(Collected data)
#####

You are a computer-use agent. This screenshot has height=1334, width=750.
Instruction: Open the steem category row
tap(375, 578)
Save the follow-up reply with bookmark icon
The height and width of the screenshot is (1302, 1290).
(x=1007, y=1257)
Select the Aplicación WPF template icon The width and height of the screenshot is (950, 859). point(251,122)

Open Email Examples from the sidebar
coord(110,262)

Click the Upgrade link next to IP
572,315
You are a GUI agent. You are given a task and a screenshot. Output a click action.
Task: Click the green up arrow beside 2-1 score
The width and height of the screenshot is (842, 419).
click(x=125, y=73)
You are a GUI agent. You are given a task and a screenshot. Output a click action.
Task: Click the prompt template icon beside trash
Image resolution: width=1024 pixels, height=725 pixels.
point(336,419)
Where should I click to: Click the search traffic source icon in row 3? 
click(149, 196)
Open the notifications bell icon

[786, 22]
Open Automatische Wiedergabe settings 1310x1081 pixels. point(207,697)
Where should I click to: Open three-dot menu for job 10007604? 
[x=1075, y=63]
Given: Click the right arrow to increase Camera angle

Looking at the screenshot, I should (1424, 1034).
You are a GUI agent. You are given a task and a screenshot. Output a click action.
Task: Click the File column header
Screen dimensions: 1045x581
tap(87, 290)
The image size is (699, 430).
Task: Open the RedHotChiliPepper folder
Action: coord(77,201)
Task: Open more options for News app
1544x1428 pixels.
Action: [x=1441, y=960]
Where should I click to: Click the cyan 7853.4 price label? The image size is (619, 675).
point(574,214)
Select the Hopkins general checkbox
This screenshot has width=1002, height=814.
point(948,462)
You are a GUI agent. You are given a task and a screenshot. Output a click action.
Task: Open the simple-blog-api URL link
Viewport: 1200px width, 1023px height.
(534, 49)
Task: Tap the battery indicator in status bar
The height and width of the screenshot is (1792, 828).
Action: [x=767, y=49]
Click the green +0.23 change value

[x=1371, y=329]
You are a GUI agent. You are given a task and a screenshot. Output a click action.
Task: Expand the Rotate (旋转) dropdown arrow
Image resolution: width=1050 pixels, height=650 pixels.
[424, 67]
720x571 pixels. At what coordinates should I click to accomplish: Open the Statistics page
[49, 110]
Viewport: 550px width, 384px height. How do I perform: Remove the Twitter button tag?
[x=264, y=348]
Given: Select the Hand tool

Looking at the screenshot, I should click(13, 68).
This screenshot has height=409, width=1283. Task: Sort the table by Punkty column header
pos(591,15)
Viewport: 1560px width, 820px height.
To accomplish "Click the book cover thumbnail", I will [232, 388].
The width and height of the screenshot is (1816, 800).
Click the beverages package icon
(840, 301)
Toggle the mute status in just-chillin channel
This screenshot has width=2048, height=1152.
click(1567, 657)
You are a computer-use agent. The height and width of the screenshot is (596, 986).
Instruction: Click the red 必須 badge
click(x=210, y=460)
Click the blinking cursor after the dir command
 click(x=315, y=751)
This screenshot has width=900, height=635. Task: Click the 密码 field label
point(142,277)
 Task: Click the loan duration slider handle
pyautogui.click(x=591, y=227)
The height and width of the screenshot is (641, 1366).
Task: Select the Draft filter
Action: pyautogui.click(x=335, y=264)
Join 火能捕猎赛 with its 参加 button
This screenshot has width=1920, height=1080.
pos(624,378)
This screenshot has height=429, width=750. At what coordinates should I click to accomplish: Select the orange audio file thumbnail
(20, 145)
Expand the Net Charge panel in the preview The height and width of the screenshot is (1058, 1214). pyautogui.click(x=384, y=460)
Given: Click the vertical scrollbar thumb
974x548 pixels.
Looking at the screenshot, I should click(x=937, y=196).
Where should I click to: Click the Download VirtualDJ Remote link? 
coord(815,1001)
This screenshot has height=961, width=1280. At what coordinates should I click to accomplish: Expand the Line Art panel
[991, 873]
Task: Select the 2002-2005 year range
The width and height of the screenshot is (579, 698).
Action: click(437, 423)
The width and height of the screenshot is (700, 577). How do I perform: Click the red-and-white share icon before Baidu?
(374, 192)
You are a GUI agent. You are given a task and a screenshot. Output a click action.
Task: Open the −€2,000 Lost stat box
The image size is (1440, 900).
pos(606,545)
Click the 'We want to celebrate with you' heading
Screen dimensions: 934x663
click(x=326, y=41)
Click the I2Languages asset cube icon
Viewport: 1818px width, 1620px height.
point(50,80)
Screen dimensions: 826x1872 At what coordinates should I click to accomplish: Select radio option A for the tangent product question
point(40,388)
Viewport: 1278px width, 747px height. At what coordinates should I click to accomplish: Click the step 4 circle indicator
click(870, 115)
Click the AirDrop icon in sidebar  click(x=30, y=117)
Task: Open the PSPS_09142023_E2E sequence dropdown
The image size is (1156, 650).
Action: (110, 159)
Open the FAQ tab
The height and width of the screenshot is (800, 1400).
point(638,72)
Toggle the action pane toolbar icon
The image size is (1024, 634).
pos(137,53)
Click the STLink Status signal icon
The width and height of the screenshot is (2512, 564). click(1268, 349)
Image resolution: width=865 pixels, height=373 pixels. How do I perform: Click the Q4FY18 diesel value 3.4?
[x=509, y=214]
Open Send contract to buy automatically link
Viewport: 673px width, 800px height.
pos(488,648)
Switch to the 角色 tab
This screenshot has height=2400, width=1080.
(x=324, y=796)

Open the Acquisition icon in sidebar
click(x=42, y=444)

#####

AIM OF THE EXERCISE>
Restate each record above word for word.

TASK ANSWER>
You are a computer-use agent. This screenshot has height=1334, width=750.
Instruction: Open the steem category row
tap(375, 578)
Save the follow-up reply with bookmark icon
The height and width of the screenshot is (1302, 1290).
(x=1007, y=1257)
Select the Aplicación WPF template icon The width and height of the screenshot is (950, 859). point(251,122)

Open Email Examples from the sidebar
coord(110,262)

Click the Upgrade link next to IP
572,315
You are a GUI agent. You are given a task and a screenshot. Output a click action.
Task: Click the green up arrow beside 2-1 score
The width and height of the screenshot is (842, 419).
click(x=125, y=73)
You are a GUI agent. You are given a task and a screenshot. Output a click action.
Task: Click the prompt template icon beside trash
Image resolution: width=1024 pixels, height=725 pixels.
point(336,419)
Where should I click to: Click the search traffic source icon in row 3? 
click(149, 196)
Open the notifications bell icon

[786, 22]
Open Automatische Wiedergabe settings 1310x1081 pixels. point(207,697)
Where should I click to: Open three-dot menu for job 10007604? 
[x=1075, y=63]
Given: Click the right arrow to increase Camera angle

Looking at the screenshot, I should (1424, 1034).
You are a GUI agent. You are given a task and a screenshot. Output a click action.
Task: Click the File column header
Screen dimensions: 1045x581
tap(87, 290)
The image size is (699, 430).
Task: Open the RedHotChiliPepper folder
Action: coord(77,201)
Task: Open more options for News app
1544x1428 pixels.
Action: [x=1441, y=960]
Where should I click to: Click the cyan 7853.4 price label? The image size is (619, 675).
point(574,214)
Select the Hopkins general checkbox
This screenshot has width=1002, height=814.
point(948,462)
You are a GUI agent. You are given a task and a screenshot. Output a click action.
Task: Open the simple-blog-api URL link
Viewport: 1200px width, 1023px height.
(534, 49)
Task: Tap the battery indicator in status bar
The height and width of the screenshot is (1792, 828).
Action: [x=767, y=49]
Click the green +0.23 change value

[x=1371, y=329]
You are a GUI agent. You are given a task and a screenshot. Output a click action.
Task: Expand the Rotate (旋转) dropdown arrow
Image resolution: width=1050 pixels, height=650 pixels.
[424, 67]
720x571 pixels. At what coordinates should I click to accomplish: Open the Statistics page
[49, 110]
Viewport: 550px width, 384px height. How do I perform: Remove the Twitter button tag?
[x=264, y=348]
Given: Select the Hand tool

Looking at the screenshot, I should click(13, 68).
This screenshot has height=409, width=1283. Task: Sort the table by Punkty column header
pos(591,15)
Viewport: 1560px width, 820px height.
To accomplish "Click the book cover thumbnail", I will [232, 388].
The width and height of the screenshot is (1816, 800).
Click the beverages package icon
(840, 301)
Toggle the mute status in just-chillin channel
This screenshot has width=2048, height=1152.
click(1567, 657)
You are a computer-use agent. The height and width of the screenshot is (596, 986).
Instruction: Click the red 必須 badge
click(x=210, y=460)
Click the blinking cursor after the dir command
 click(x=315, y=751)
This screenshot has width=900, height=635. Task: Click the 密码 field label
point(142,277)
 Task: Click the loan duration slider handle
pyautogui.click(x=591, y=227)
The height and width of the screenshot is (641, 1366).
Task: Select the Draft filter
Action: pyautogui.click(x=335, y=264)
Join 火能捕猎赛 with its 参加 button
This screenshot has width=1920, height=1080.
pos(624,378)
This screenshot has height=429, width=750. At what coordinates should I click to accomplish: Select the orange audio file thumbnail
(20, 145)
Expand the Net Charge panel in the preview The height and width of the screenshot is (1058, 1214). pyautogui.click(x=384, y=460)
Given: Click the vertical scrollbar thumb
974x548 pixels.
Looking at the screenshot, I should click(x=937, y=196).
Where should I click to: Click the Download VirtualDJ Remote link? 
coord(815,1001)
This screenshot has height=961, width=1280. At what coordinates should I click to accomplish: Expand the Line Art panel
[991, 873]
Task: Select the 2002-2005 year range
The width and height of the screenshot is (579, 698).
Action: click(437, 423)
The width and height of the screenshot is (700, 577). How do I perform: Click the red-and-white share icon before Baidu?
(374, 192)
You are a GUI agent. You are given a task and a screenshot. Output a click action.
Task: Open the −€2,000 Lost stat box
The image size is (1440, 900).
pos(606,545)
Click the 'We want to celebrate with you' heading
Screen dimensions: 934x663
click(x=326, y=41)
Click the I2Languages asset cube icon
Viewport: 1818px width, 1620px height.
point(50,80)
Screen dimensions: 826x1872 At what coordinates should I click to accomplish: Select radio option A for the tangent product question
point(40,388)
Viewport: 1278px width, 747px height. At what coordinates should I click to accomplish: Click the step 4 circle indicator
click(870, 115)
Click the AirDrop icon in sidebar  click(x=30, y=117)
Task: Open the PSPS_09142023_E2E sequence dropdown
The image size is (1156, 650).
Action: (110, 159)
Open the FAQ tab
The height and width of the screenshot is (800, 1400).
point(638,72)
Toggle the action pane toolbar icon
The image size is (1024, 634).
pos(137,53)
Click the STLink Status signal icon
The width and height of the screenshot is (2512, 564). click(1268, 349)
Image resolution: width=865 pixels, height=373 pixels. How do I perform: Click the Q4FY18 diesel value 3.4?
[x=509, y=214]
Open Send contract to buy automatically link
Viewport: 673px width, 800px height.
pos(488,648)
Switch to the 角色 tab
This screenshot has height=2400, width=1080.
(x=324, y=796)

Open the Acquisition icon in sidebar
click(x=42, y=444)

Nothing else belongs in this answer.